Welcome to your usual weekly roundup of vaguely interesting stuff that happened in the last week! Enjoy, and let me know if I’ve missed anything out. Previous week.

Palaeontology news

  • Montanari: Cracking the egg: the use of modern and fossil eggs for ecological, environmental and biological interpretation.
  • Yin et al: Cranial morphology of Sinovenator changii (Theropoda: Troodontidae) on the new material from the Yixian Formation of western Liaoning, China.
  • Li et al: Convergent evolution of a mobile bony tongue in flighted dinosaurs and pterosaurs.
  • Paparella et al: A new fossil marine lizard with soft tissues from the Late Cretaceous of southern Italy.

Open Science News

  • The EU have launched their Open Science Monitor. Sadly, Elsevier have been sub-contracted to work on this, which is reflected in the dominance of their tools and services in the methodologies.
    • If this concerns you, which it should, please leave a comment here.
  • The Open Revolution, a new book by Rufus Pollock, is now out. Strongly reccomended!
  • Martin-Martin et al: Unbundling Open Access dimensions: a conceptual discussion to reduce terminology inconsistencies.
    • “This study intends to initiate a discussion on this issue, by proposing a conceptual model of OA. Our model features six different dimensions (authoritativeness, user rights, stability, immediacy, peer-review, and cost).”

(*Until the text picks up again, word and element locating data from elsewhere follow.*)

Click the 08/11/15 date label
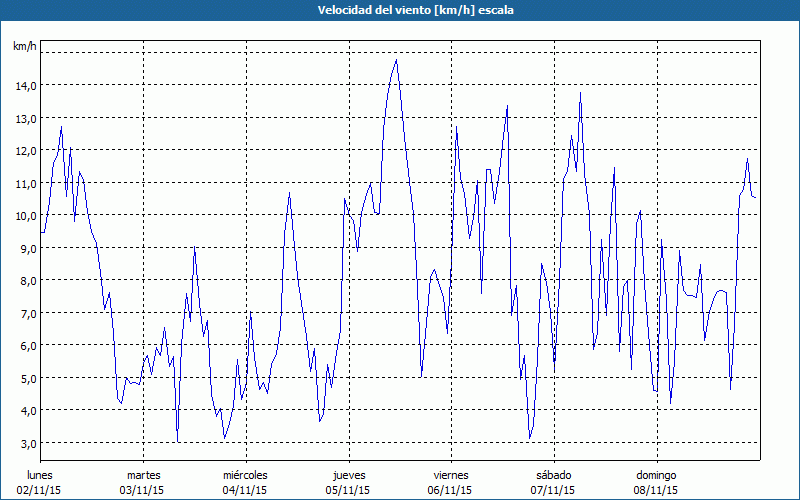The image size is (800, 500). pos(656,490)
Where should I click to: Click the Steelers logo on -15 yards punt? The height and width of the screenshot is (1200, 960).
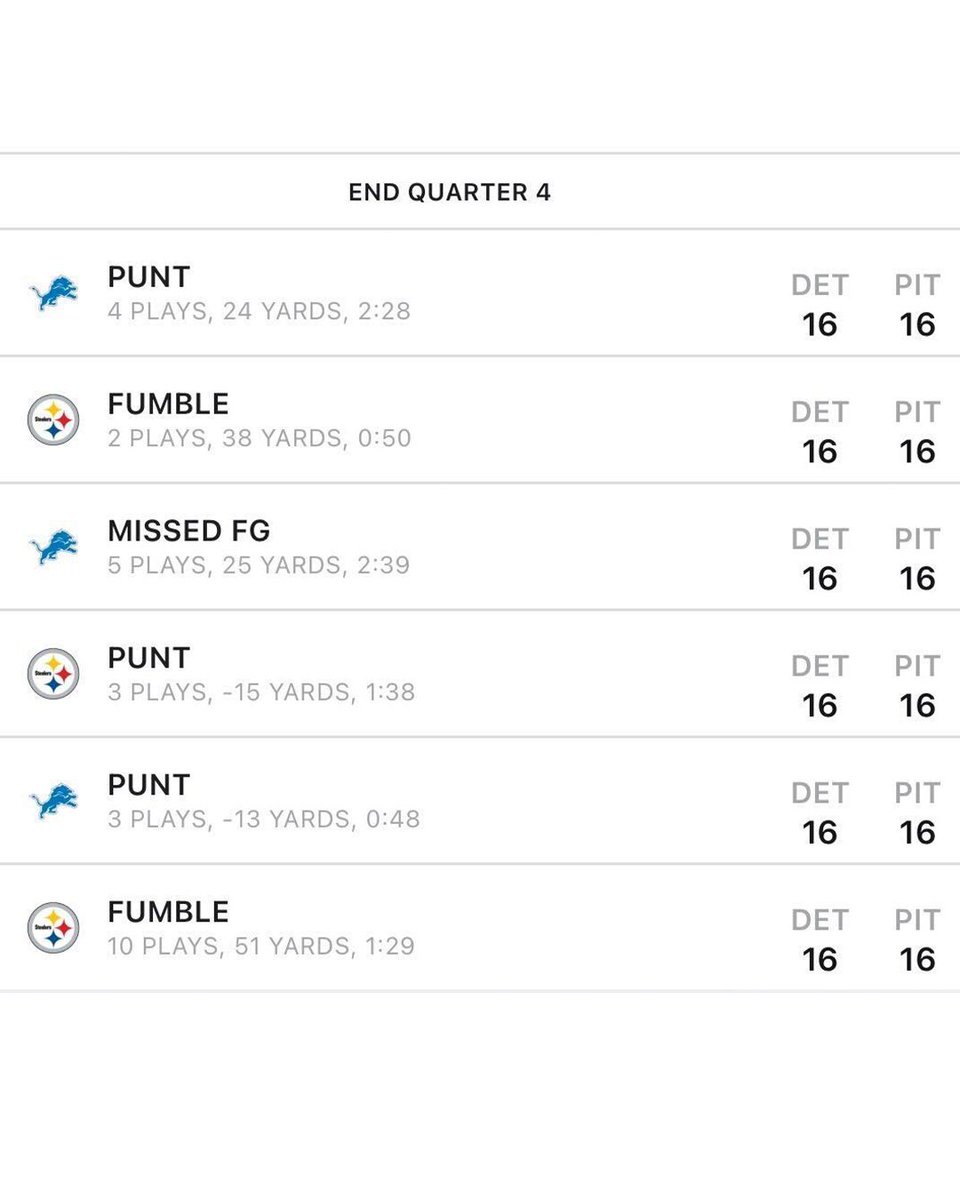[x=53, y=674]
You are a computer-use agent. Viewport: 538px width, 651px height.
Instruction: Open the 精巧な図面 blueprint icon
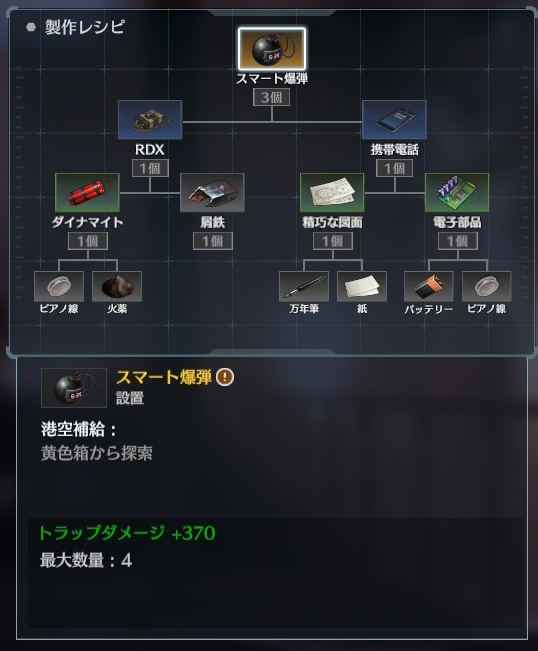[332, 192]
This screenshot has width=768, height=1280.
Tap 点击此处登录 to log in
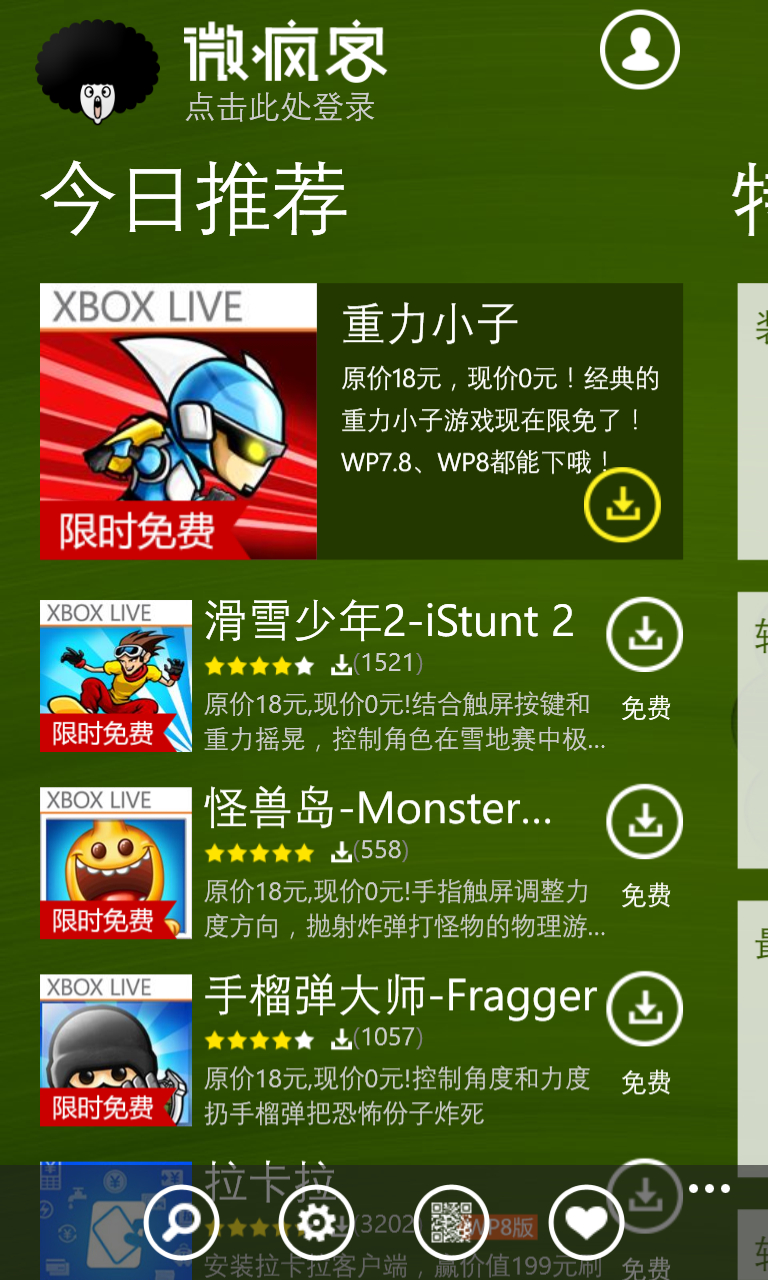(x=281, y=107)
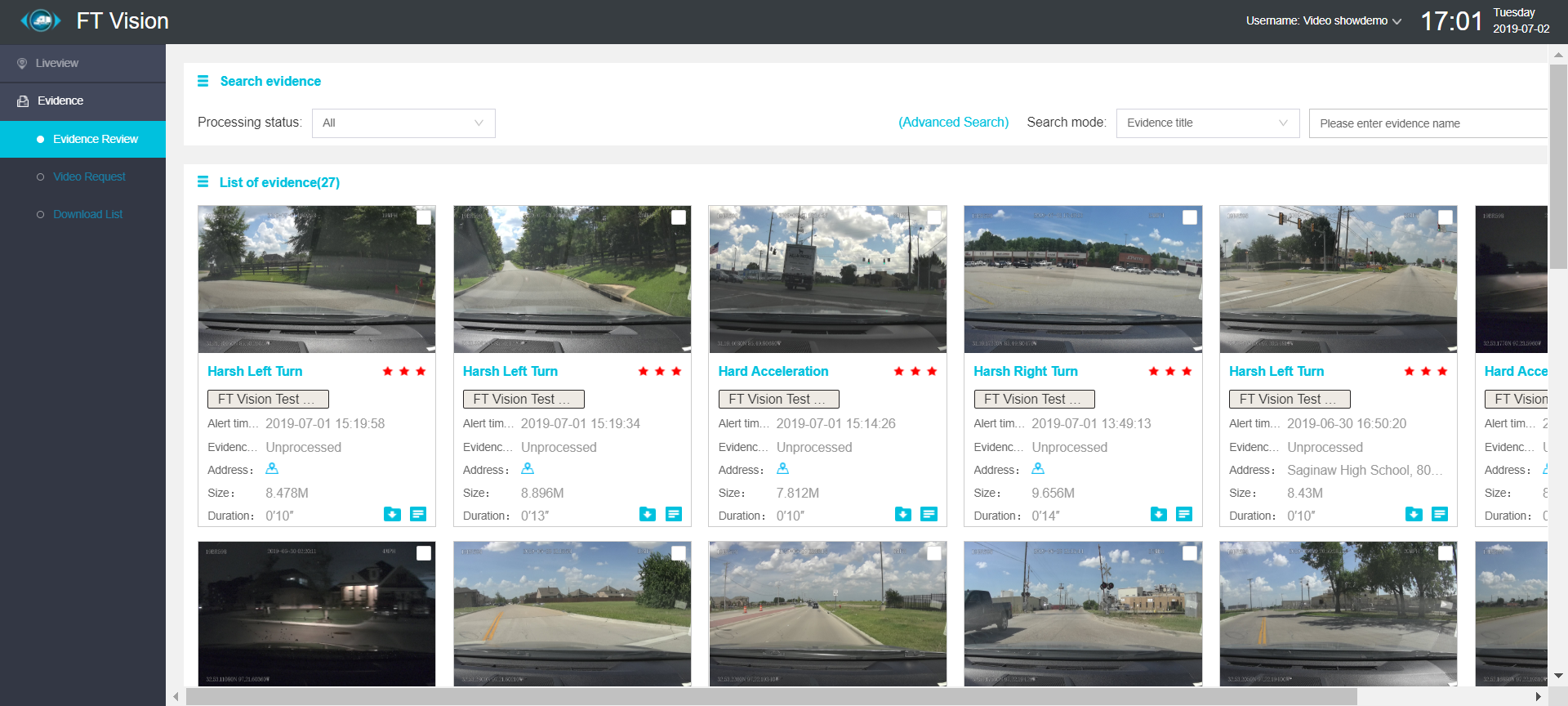The image size is (1568, 706).
Task: Open the Download List page
Action: tap(87, 215)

  • Schmidt et al: Open Science Support as a Portfolio of Services and Projects: From Awareness to Engagement.
  • Emery: How green is our valley?: five-year study of selected LIS journals from Taylor & Francis for green deposit of articles.
    • Results indicate that less than a quarter of writers have chosen to make a green deposit of their articles in local or subject repositories. Despite zero embargo period, for LIS authors at Taylor and Francis journals. Utterly disappointing.
  • Introducting the Free Journal Network! LSE Impact Blog.

Stuff I’ve done

Other cool stuff

  • Worldbrain’s Memex tool now allows you to link to and cite specific pieces of text within articles. How cool is that!